## AIM OF THE TASK
Only the text carries over: repeat the records exactly and drop the images.

Saved data entries
════════════════

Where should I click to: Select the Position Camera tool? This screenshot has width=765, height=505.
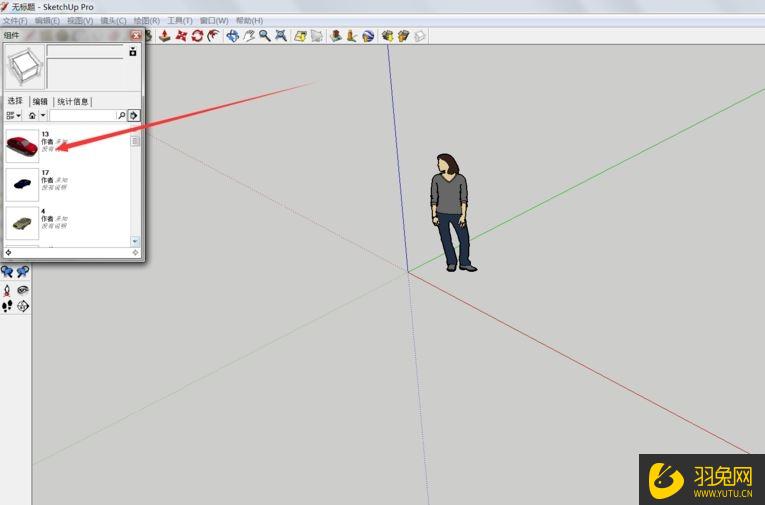coord(7,290)
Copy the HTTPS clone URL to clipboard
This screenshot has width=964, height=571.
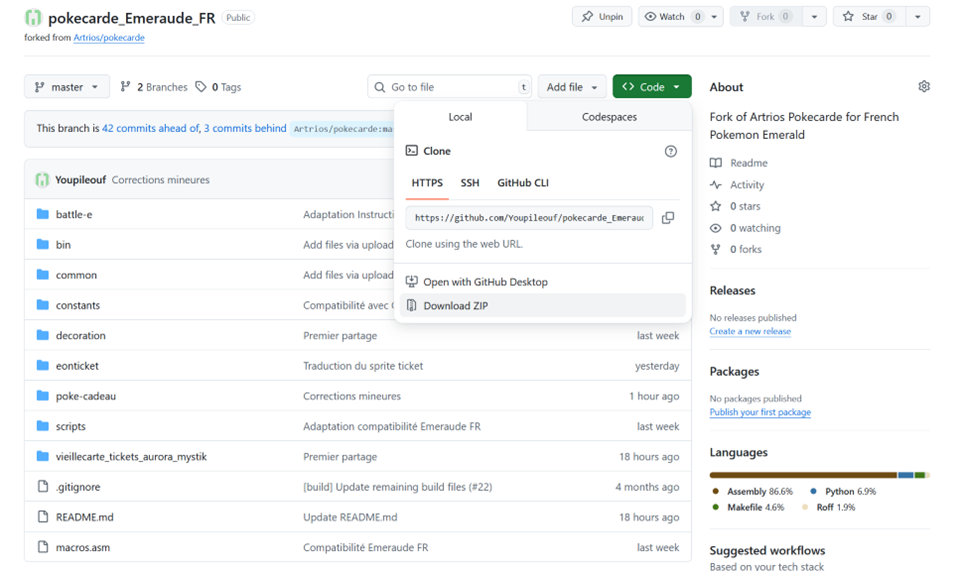(668, 217)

════════════════

## EXERCISE OUTPUT
Where should I click to: Select the Position Camera tool? This screenshot has width=765, height=505.
coord(7,290)
Copy the HTTPS clone URL to clipboard
This screenshot has width=964, height=571.
(668, 217)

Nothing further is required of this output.